Syndrome du nuage de Tchernobyl
La première difficulté dans une situation de ce type tient à la double volonté, qui est généralement celle des pouvoirs publics dans de telles circonstances, de rassurer les populations concernées et en même temps d’appliquer le principe de précaution. Celui-ci conduit à prendre des mesures de sauvegarde qui semblent nécessairement accréditer l’existence de véritables risques. Comment concilier le discours rassurant du préfet dans les premières heures de la catastrophe, « le nuage n’est pas toxique », et une succession de mesures préventives dont l’annonce est étalée dans le temps : fermeture des écoles puis interdiction des récoltes dans les champs et jardins comme de la collecte du lait ? Comment faire comprendre qu’il n’y a pas nécessairement contradiction entre dire qu’il n’y a pas de danger et prendre des dispositions de précaution telles que recommander de porter des gants lors des opérations de nettoyage ou d’empêcher les enfants de toucher la suie ?
Plus on renforce celles-ci et plus le doute s’installe quant à la sincérité de la première affirmation. « On nous cache quelque chose », devient un leitmotiv et la source d’inquiétudes croissantes.
Le syndrome du nuage de Tchernobyl s’arrêtant aux frontières belges et allemandes et réapparaissant au-delà des Pyrénées n’a pas fini d’alimenter un contexte propice à la défiance générale à l’égard de la parole publique et à la diffusion de rumeurs alarmistes en période de crise.
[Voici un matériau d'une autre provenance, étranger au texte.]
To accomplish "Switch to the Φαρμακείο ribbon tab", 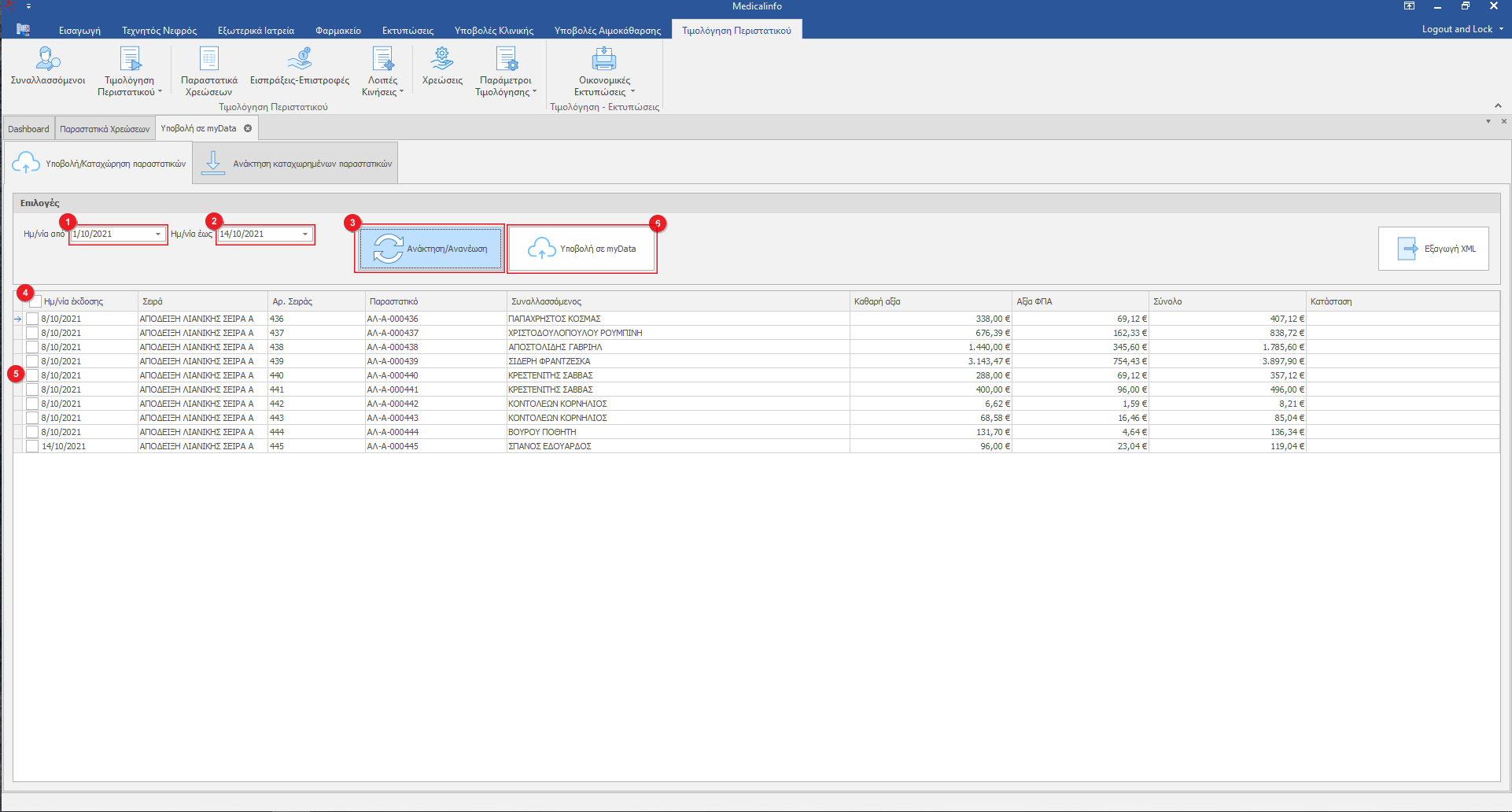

On peut se demander si le choix du gouvernement d’envoyer les ministres en ordre dispersé, jour après jour, n’a pas été une erreur. Sans doute voulait-on occuper le terrain mais on a surtout entretenu le débat et ravivé les interrogations. Ce faisant, on a également dévalorisé la parole du Préfet et mis celui-ci dans la situation d’être responsable sans être totalement en charge. De même, il aurait mieux valu prendre et annoncer d’emblée les mesures les plus larges quitte à les alléger ensuite par étapes plutôt que de faire l’inverse, ce qui a entretenu l’idée d’une prise de conscience progressive par les autorités de conséquences plus graves qu’initialement annoncé. Cela d’autant plus qu’il y avait par définition un écart manifeste entre les messages de réassurance des pouvoirs publics et la réalité physique constatée sur le terrain. Comment persuader une mère de famille dont les enfants toussent ou sont victimes de malaises, ou un riverain dont le jardin est noir de suie ou qui découvre des cadavres d’abeilles en grand nombre qu’il n’y a pas de danger ?
Manque d’empathie
La deuxième difficulté tient à l’irréductible écart entre l’exigence de l’opinion publique, relayée et amplifiée par les médias, de tout savoir tout de suite sur les causes comme sur les conséquences du sinistre et le temps nécessaire pour comprendre les premières et déterminer les secondes. Sur les causes, les pouvoirs publics peuvent s’abriter derrière une réponse éprouvée, « la justice est saisie, laissons se dérouler l’enquête ». Mais sur les conséquences, comment faire admettre que le temps des experts et des scientifiques n’est pas celui des médias ? Qu’opposer à des parents qui s’inquiètent pour la santé de leurs enfants ? Comment éviter les phénomènes de panique qui peuvent rapidement devenir viraux.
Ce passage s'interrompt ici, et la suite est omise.